(Beginning of Records for this exercise)

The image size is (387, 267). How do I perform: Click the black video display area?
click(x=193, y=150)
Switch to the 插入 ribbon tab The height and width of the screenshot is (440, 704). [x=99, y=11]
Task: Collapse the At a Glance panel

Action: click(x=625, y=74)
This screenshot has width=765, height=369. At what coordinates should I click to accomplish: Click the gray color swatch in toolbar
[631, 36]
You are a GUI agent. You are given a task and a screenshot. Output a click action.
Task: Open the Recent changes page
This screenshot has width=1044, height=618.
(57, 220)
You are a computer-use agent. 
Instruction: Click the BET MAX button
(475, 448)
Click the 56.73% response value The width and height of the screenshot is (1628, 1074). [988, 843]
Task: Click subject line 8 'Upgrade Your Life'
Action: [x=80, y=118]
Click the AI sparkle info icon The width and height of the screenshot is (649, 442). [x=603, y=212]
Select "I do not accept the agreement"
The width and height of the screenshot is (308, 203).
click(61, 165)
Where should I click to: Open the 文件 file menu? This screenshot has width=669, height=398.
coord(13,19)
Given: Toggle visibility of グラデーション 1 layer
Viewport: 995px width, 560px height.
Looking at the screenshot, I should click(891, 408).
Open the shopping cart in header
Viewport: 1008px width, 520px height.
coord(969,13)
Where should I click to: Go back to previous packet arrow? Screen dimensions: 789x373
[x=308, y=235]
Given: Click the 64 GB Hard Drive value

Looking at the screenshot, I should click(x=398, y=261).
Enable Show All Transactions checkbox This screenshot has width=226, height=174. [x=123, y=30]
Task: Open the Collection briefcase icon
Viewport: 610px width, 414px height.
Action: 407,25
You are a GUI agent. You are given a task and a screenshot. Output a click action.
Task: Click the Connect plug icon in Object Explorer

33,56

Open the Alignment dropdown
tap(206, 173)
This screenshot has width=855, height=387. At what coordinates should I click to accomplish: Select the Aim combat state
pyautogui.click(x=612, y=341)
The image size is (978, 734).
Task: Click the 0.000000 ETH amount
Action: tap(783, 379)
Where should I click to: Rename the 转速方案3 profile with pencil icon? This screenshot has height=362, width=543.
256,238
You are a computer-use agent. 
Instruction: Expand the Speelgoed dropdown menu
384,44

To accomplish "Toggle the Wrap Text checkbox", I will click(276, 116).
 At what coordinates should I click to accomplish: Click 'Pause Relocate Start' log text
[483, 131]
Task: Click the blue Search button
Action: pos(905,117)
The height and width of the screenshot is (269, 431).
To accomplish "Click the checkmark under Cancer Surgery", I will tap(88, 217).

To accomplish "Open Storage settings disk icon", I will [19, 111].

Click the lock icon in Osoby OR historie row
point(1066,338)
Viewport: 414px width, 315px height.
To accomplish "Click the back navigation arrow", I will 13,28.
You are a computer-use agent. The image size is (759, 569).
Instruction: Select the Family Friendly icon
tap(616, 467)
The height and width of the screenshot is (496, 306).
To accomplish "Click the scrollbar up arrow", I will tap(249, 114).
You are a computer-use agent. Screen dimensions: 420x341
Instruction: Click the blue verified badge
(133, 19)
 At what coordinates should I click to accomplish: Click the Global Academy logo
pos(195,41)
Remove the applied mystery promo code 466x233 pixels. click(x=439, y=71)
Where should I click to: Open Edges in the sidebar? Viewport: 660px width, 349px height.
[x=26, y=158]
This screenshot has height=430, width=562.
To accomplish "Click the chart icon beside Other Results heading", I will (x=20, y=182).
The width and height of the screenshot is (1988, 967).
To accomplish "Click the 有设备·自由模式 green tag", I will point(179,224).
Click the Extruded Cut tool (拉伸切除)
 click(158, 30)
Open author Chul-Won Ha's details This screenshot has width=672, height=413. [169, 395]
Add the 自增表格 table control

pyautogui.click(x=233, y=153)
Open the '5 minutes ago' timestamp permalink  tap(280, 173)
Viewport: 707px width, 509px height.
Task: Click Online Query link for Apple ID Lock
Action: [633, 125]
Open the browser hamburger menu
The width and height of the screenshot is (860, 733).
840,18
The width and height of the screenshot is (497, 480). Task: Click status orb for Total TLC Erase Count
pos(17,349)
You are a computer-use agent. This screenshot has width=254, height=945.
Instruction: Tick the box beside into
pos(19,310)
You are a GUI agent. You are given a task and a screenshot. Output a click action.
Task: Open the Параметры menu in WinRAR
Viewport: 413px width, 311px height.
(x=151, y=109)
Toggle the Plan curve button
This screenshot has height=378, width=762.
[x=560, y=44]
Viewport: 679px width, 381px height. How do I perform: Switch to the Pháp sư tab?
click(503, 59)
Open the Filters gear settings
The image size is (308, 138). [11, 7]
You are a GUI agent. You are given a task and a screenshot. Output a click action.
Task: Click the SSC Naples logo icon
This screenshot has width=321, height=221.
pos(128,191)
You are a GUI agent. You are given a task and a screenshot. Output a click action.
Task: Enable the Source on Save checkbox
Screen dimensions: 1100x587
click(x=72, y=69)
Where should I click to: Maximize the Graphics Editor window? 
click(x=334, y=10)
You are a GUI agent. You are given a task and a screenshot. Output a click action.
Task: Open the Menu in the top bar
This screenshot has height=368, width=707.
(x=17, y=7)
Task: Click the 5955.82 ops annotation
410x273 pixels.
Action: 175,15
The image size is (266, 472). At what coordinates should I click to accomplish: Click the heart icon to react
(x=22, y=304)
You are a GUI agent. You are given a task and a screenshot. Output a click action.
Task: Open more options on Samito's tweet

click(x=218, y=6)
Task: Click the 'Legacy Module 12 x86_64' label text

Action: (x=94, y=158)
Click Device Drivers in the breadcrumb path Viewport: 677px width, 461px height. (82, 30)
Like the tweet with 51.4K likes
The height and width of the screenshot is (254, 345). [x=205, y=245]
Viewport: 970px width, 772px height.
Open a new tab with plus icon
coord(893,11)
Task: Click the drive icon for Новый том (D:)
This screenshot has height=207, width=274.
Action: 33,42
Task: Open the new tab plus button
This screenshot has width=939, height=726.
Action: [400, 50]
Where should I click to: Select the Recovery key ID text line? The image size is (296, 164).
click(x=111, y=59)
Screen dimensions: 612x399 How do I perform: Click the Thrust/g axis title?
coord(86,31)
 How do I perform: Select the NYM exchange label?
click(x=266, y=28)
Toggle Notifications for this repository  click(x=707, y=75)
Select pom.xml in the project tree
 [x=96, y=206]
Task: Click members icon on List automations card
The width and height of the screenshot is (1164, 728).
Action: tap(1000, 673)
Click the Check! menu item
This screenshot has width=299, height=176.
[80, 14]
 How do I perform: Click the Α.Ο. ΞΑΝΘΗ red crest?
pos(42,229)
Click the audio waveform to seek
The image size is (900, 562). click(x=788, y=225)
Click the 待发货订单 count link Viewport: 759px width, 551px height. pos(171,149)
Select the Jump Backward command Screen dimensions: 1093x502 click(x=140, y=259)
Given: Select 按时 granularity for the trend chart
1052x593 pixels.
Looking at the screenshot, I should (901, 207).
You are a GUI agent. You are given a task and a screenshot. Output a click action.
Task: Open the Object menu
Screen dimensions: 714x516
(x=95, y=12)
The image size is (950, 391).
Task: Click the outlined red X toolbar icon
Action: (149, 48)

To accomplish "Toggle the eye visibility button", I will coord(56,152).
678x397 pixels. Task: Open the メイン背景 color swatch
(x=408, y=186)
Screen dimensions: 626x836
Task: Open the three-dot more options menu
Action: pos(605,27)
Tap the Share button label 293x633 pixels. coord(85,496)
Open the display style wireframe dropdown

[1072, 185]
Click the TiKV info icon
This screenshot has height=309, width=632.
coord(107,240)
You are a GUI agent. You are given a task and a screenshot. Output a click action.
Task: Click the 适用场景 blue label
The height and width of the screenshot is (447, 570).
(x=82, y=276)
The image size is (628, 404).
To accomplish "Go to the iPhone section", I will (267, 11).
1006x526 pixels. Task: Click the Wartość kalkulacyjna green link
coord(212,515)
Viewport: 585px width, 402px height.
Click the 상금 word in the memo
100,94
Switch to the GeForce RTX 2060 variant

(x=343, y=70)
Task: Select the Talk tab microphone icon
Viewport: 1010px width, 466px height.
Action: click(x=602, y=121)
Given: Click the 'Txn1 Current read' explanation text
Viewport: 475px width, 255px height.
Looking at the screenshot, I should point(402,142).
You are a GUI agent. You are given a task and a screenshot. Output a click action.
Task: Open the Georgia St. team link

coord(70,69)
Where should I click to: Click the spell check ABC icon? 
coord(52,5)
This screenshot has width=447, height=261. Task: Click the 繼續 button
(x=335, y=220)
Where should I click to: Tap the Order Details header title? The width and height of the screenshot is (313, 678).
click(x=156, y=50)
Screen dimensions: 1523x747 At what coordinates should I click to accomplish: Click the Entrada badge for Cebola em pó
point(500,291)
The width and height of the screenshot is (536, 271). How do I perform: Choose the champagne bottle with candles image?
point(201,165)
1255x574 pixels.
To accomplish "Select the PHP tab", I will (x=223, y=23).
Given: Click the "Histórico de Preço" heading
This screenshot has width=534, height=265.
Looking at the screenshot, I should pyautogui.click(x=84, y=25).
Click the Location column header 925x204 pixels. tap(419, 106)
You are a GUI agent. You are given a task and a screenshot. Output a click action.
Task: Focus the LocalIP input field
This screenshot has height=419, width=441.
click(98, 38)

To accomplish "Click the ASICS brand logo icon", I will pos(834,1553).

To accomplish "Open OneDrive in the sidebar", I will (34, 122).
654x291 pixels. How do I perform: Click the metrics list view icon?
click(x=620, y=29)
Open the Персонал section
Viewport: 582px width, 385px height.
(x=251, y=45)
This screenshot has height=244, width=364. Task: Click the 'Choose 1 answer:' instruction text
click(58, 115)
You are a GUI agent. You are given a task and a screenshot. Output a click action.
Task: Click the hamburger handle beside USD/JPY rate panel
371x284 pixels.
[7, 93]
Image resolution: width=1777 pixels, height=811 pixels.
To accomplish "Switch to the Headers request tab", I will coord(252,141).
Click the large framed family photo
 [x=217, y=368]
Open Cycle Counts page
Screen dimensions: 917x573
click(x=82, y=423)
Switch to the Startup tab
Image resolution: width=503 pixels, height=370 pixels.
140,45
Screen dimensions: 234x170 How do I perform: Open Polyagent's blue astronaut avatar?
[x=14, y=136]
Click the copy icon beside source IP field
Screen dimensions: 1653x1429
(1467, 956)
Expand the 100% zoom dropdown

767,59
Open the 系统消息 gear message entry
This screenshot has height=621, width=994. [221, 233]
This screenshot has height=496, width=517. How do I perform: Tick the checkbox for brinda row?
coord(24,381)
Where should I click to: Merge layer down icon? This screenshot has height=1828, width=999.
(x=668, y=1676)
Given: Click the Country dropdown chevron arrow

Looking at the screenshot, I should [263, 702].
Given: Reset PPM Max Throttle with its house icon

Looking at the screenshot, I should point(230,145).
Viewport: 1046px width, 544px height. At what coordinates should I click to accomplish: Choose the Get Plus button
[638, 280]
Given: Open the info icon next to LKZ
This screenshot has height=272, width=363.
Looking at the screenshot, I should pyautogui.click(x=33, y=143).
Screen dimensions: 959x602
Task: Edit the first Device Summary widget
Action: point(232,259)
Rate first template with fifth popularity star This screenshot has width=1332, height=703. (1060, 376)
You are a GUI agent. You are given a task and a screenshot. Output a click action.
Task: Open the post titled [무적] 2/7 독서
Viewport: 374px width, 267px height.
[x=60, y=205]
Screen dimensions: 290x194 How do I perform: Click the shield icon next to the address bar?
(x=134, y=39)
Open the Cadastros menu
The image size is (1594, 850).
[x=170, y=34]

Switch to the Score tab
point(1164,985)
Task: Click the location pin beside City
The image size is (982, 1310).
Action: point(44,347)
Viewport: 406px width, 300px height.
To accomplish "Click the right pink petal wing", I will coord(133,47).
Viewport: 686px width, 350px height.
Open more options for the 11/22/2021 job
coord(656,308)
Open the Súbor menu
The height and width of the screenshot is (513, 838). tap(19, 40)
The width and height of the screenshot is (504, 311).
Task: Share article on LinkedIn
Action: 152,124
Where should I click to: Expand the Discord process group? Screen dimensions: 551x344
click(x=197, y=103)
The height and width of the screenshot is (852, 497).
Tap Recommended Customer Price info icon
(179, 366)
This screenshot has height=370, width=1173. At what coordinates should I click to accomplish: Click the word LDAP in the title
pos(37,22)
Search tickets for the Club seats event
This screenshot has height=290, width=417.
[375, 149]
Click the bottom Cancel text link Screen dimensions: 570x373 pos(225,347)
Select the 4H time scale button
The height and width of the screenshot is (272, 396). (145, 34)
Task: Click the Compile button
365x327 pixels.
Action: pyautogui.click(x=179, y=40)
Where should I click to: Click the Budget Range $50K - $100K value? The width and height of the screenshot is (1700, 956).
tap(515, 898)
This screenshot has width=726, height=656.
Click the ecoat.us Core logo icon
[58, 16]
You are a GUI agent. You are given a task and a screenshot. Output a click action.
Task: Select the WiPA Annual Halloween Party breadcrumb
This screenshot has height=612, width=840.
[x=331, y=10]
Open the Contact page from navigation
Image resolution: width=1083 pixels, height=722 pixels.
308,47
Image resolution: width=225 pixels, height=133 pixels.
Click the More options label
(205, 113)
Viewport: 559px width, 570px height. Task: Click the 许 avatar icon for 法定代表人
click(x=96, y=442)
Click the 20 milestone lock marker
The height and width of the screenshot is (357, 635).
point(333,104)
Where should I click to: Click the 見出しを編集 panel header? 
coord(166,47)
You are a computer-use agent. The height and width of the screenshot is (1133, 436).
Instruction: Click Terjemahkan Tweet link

(End of Records for this exercise)

• Task to carry out
Find how many lines of the listing hold "breadcrumb" and give the number by itself.

• Answer to this exercise
2